Do outro lado da salinha a patroa, dona Linda, lançava olhares pra
Maria. Era preciso faturar.
- Quer beber alguma coisa, gostosão?
Gabriel hesitou. Fazia séculos que não bebia.
- Absinto.
- Tem uísque. Cerveja também. Paga uma pra mim?
Gabriel balançou a cabeça, tirou o chapéu, tornou a sorrir.
- Hoje posso gastar à vontade. O patrão paga.
As bebidas chegaram pouco depois, e Maria deu o serviço:
- 50 reais, meia hora. Se quiser ficar mais, a gente combina. As
outras meninas cobram mais 20 pelo anal. Eu não. Comigo vai de brinde.
E ainda beijo na boca. Quer subir agora?
Gabriel abaixou um pouco os olhos, guardou o sorriso no bolso.
- Quantos anos você tem?
- 17.
- Você fala muito bem pra alguém da sua idade.
Ela sorriu.
- Eu sou esperta e a noite ensina quem quer aprender.
- 17 anos. O Supremo tá maluco mesmo.
- Que supremo é esse?
Gabriel fez um gesto apontando para o alto.
- O poderoso chefão.
Maria tomou um gole de cerveja. Gabriel colocou o seu copo na
mesinha, sem beber.
- Olha, querido – falou Maria. – Tá vendo aquela mulher ali?
Gabriel encontrou os olhos de Linda.
- Sim, e daí?
- Daí que aquela é a minha poderosa chefona. Eu adoraria ficar aqui
batendo papo com você, mas aquela mulher só pensa em faturar. E eu
trabalho pra ela.
- Entendi.
Gabriel enfiou então um cigarro na boca, tornou a colocar o chapéu
e foi em direção à Linda. Percebeu, enquanto avançava, que alguns
homens riam e cochichavam.
- Pecadores cretinos – pensou o anjo.

Um quartinho bem fuleiro: a cama solitária ocupando o centro, um


lençol de tecido barato mal escondendo as manchas do velho colchão.
Nenhum travesseiro. As paredes cinzentas e vazias, livres de quadros ou
qualquer outra coisa. Um banheiro minúsculo, azulejos faltando aqui e
ali. O cheiro de mofo ocupando o lugar do oxigênio.
- Ou você é rico, ou maluco – ela falou.
- Por quê?
Ela sentou na beirada da cama, as pernas ligeiramente abertas.
- Ninguém nunca comprou a minha noite inteira. A maioria dos
clientes paga meia hora mas resolve o assunto em cinco minutos. Entra,
goza e sai. E você me quer a noite inteira. Desse jeito eu vou começar a
me achar...
- Não é bem o que você tá pensando – ele falou.

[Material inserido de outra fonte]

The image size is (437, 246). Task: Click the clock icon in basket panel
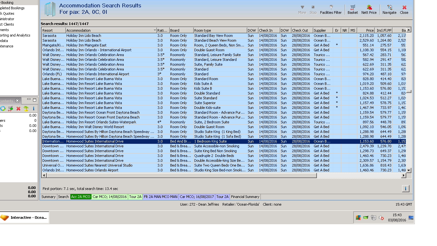tap(3, 109)
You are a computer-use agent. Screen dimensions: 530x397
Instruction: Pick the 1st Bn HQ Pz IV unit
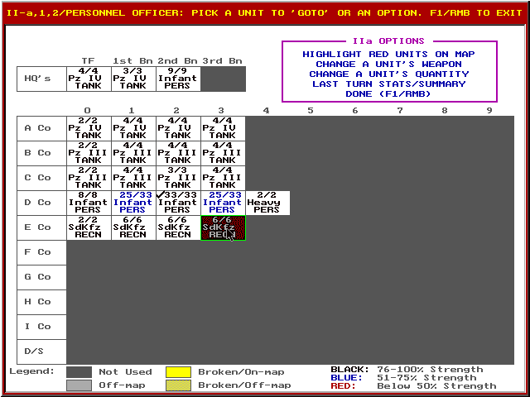click(x=133, y=79)

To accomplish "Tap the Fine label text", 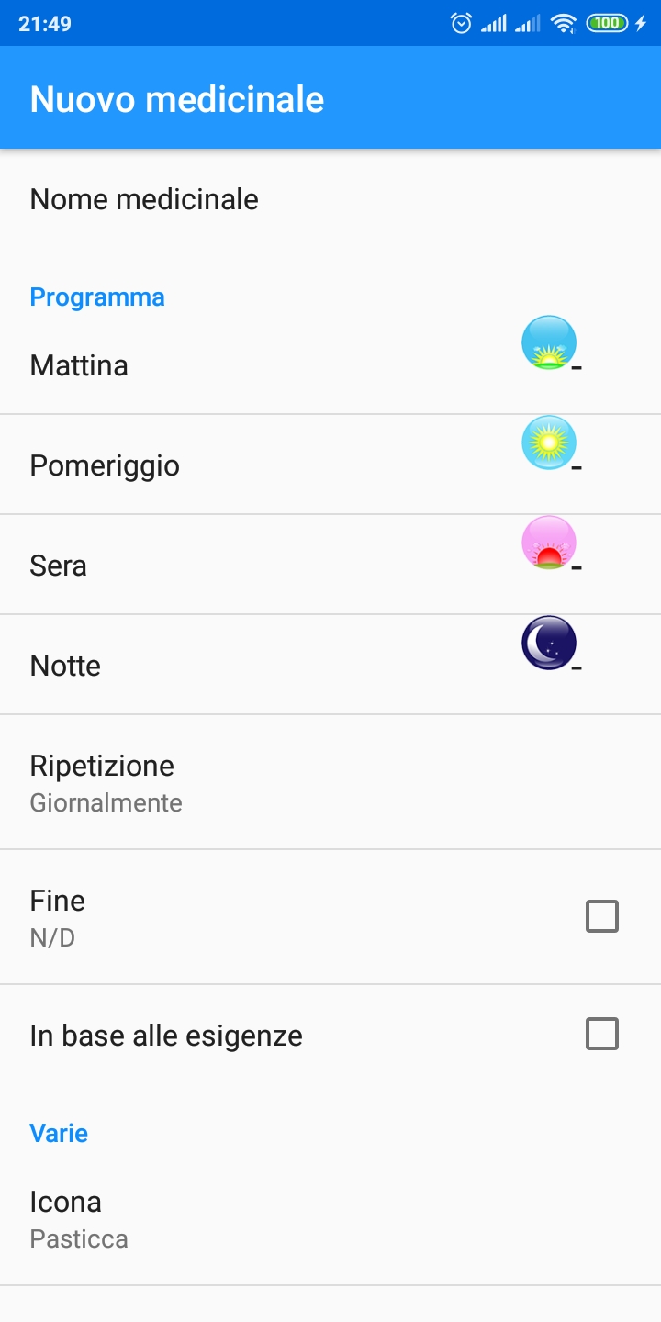I will (57, 901).
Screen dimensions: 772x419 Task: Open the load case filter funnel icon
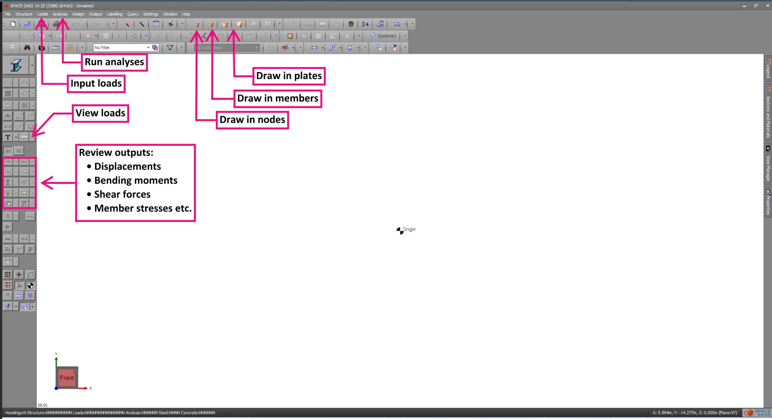[170, 48]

Ela tirou a calcinha com rapidez. Quando começava a tirar o
vestido, foi interrompida:
- Não precisa.
Maria abriu mais os olhos, sorriu.
- Com roupa? Você me quer com roupa?
- Não quero você. Não desse jeito.
- E como é que você gosta?
Gabriel sorriu de novo, paciente. Procurou uma cadeira e sentou.
Colocou um cigarro na boca, tirou, tornou a colocá-lo no maço.
- Não vim aqui pra isso – disse.
- Que pena – falou Maria. – Justamente agora que eu tava a fim...
Gabriel tirou o chapéu, os olhos indicando o seu desconcerto.
Gostava, no entanto, daquela situação. Nunca imaginara estar num
quarto como aquele, com uma mulher como aquela. Uma menina,
corrigiu-se. Mesmo assim, os seus olhos, a forma como falava, tudo isso
lhe provocava uma sensação muito agradável, um calor na ponta das
asas, que se remexiam contra o tecido do paletó, uma repentina prisão
de linho branco.
- O Supremo – falou enfim, os dedos afastando uma gota de suor que
lhe escorria pela testa -, o Supremo tem outros planos pra nós. Pra você,
melhor dizendo.
Maria fechou as pernas lentamente, apanhou a calcinha no chão e
ajustou o vestido. Seu rosto era pura decepção.
- Quer ir direto ao assunto, moço? Embora tenha pago pela noite
inteira, não tô com essa paciência toda...
- Gabriel. Meu nome é Gabriel.
- Que seja. Desembucha.
- O negócio é o seguinte: eu sou um anjo...
- ... e eu sou o demônio. Tá legal, já sei disso faz tempo.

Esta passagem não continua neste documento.